[Stored data entries]
------------------------------------------------------------------------
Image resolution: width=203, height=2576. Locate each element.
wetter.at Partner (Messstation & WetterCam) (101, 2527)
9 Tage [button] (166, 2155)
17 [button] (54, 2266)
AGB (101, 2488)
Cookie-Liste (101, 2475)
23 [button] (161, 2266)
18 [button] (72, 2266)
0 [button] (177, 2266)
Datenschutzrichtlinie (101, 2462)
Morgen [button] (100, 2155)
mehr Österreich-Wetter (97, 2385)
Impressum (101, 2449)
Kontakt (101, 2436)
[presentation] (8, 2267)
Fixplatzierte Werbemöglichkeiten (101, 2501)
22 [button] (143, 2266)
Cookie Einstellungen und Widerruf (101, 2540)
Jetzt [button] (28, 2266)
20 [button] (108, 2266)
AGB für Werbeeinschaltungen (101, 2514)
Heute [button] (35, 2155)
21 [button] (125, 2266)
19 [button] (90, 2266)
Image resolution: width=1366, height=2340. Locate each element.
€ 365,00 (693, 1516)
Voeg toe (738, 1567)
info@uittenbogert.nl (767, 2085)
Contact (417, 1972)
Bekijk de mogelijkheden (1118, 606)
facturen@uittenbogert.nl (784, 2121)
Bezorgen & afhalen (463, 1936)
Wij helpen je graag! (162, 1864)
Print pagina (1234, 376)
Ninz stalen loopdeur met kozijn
------------------------------------------------------------------------
## PROMPT
Nothing but the lines from the one with "Bekijk de mogelijkheden (1118, 606)" through the last line of the entries should be repeated, and those exactly.

## SOLUTION BELOW
Bekijk de mogelijkheden (1118, 606)
facturen@uittenbogert.nl (784, 2121)
Bezorgen & afhalen (463, 1936)
Wij helpen je graag! (162, 1864)
Print pagina (1234, 376)
Ninz stalen loopdeur met kozijn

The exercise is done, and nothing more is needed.